The situation is not much better in other countries, such as Macedonia, Montenegro, and Bosnia and Herzegovina, where there have been massive street demonstrations, often violent, over the past few years. One also hears again calls for the creation of a Greater Albania, which presupposes forcible changes in borders — something that is hardly imaginable without triggering serious tumults.
Things are especially bad in Kosovo, which holds the infamous European distinction of supplying the largest number of fighters per capita to conflicts in the Middle East. There, the new prime minister is likely to be Ramush Haradinaj. A few years ago, Haradinaj was acquitted by the Hague-based International Criminal Tribunal for the former Yugoslavia of gruesome charges, including the murder and torture of Serb civilians, after witnesses either recanted at the last minute or died under mysterious circumstances. His main rival is Albin Kurti, one of the most radical populist politicians in all the Balkans.

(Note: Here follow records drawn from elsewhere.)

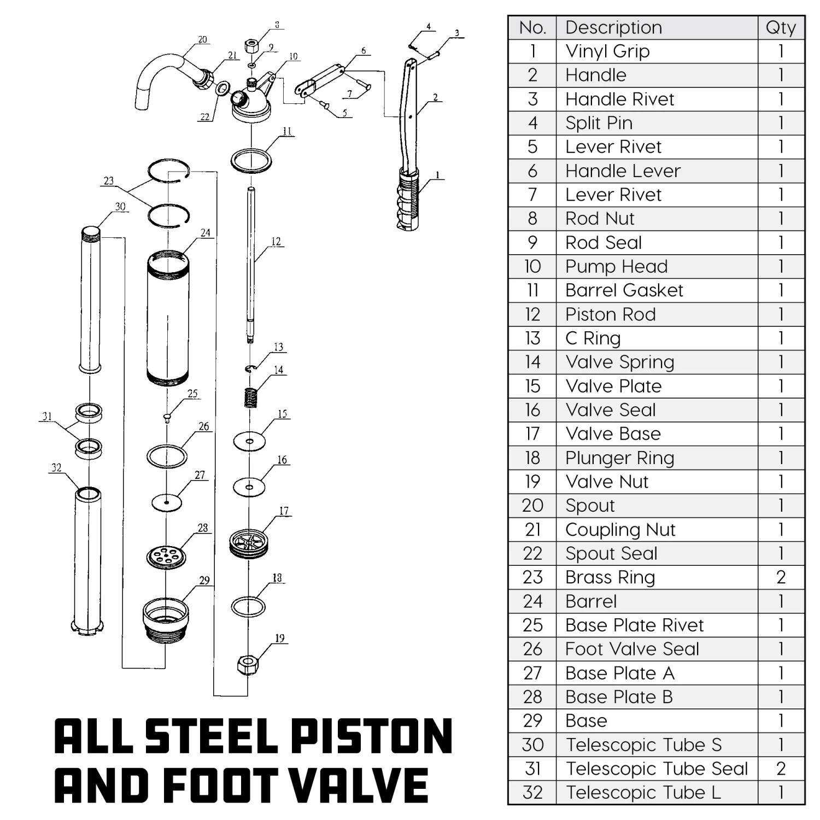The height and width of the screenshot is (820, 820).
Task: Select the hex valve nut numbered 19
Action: [x=247, y=665]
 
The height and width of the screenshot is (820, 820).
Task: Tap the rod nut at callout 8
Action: [x=252, y=45]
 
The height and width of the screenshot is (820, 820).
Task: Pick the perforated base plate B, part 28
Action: [x=166, y=557]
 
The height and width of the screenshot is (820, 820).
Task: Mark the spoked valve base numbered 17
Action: [x=249, y=543]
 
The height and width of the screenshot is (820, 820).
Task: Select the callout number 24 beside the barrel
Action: [x=205, y=233]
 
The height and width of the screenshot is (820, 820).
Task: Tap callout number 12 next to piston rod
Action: [x=276, y=242]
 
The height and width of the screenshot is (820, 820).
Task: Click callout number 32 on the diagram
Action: [x=56, y=467]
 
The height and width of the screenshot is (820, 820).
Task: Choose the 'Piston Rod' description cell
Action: [x=610, y=314]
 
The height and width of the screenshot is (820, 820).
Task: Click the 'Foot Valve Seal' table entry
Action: [x=632, y=649]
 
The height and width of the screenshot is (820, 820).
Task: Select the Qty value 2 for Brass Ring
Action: [x=781, y=577]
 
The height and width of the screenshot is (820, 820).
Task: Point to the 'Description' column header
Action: [x=613, y=27]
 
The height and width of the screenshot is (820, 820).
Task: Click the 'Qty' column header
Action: [x=781, y=27]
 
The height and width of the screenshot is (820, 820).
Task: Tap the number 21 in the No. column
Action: [x=532, y=530]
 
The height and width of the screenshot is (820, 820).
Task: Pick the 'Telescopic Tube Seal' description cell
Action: [x=656, y=769]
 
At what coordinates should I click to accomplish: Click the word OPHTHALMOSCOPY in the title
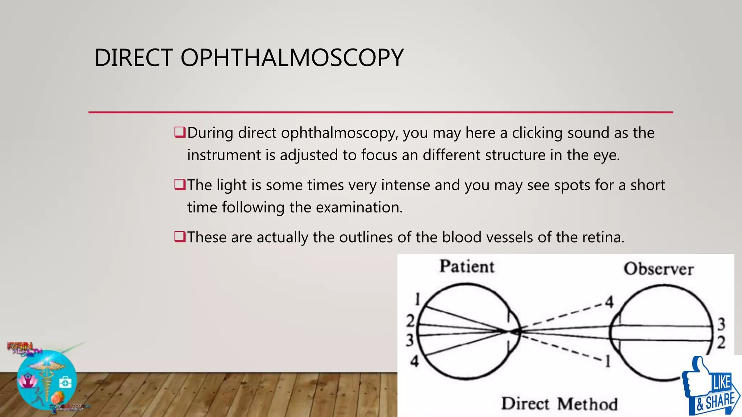[x=292, y=58]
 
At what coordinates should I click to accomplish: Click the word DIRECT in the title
[x=134, y=58]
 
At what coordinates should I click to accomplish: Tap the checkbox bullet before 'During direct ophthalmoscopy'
[x=180, y=132]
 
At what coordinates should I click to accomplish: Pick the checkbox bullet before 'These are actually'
[x=180, y=237]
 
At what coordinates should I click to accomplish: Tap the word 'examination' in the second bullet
[x=358, y=207]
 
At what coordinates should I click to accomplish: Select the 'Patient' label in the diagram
[x=467, y=267]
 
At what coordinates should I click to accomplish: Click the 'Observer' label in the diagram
[x=658, y=269]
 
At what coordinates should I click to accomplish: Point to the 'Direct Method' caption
[x=559, y=404]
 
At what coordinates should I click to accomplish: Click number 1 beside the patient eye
[x=417, y=300]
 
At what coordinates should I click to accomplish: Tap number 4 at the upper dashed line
[x=609, y=302]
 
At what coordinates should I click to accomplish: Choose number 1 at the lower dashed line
[x=608, y=361]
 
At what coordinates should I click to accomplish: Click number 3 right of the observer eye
[x=721, y=324]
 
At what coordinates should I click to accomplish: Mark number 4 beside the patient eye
[x=414, y=361]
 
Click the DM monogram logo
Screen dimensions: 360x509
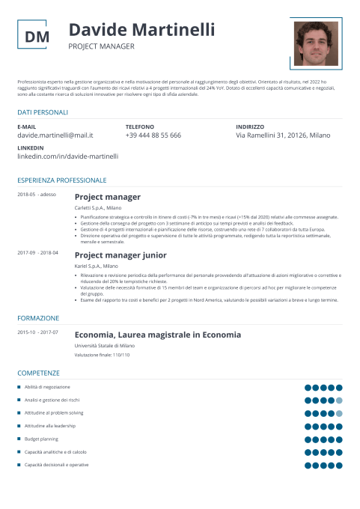tap(37, 37)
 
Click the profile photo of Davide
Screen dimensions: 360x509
tap(316, 43)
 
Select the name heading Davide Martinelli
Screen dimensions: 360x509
tap(141, 30)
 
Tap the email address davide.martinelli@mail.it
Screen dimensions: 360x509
tap(55, 135)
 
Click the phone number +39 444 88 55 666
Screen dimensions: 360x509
tap(153, 135)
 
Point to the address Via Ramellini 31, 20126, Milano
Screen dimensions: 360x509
tap(282, 135)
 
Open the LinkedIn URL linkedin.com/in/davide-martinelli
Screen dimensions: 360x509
tap(67, 156)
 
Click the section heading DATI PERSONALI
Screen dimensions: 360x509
tap(43, 112)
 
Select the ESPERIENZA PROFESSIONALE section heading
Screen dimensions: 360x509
tap(62, 180)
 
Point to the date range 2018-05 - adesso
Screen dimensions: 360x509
tap(37, 195)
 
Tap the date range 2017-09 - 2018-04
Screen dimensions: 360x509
tap(37, 252)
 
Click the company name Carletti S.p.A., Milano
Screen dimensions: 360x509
tap(98, 207)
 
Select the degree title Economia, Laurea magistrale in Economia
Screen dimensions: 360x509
tap(158, 335)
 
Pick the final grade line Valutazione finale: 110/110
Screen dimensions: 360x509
tap(102, 355)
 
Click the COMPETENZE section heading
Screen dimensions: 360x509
tap(38, 372)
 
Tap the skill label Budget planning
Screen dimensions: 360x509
tap(41, 439)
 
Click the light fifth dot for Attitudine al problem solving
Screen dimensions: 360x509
tap(339, 413)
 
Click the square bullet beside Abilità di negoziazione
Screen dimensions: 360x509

Vucic and other Balkan autocrats operate on the assumption that state institutions must not serve as barriers to the exercise of their will to power and that it’s perfectly legitimate to manipulate public opinion to serve their own selfish interests. Such practices neither represent a good foundation for the achievement of long-term political and economic stability; nor do they contribute to establishing sustainable regional cooperation — much less reconciliation. Lending credence to such tendencies can make sense only if the goal is to entrench the Western Balkans as a sort of no-man’s-land buffer zone between the E.U. and the Middle East, in the context of the refugee issue and much else besides.
Nonetheless, I believe that a stable and prosperous Western Balkans that increasingly looks like the rest of Europe is an eminently reachable goal in this generation. The region is blessed with a favorable geographical position, abundant natural resources, and perhaps most importantly, smart and creative people who possess the wherewithal to compete at a global level in their respective fields. It has the potential to catch up with Central Europe in terms of economic development and continental standards.
Yet this can be achieved only if the free exchange of ideas, thoughtful debate and meritocratic advancement can flourish within a genuinely democratic framework.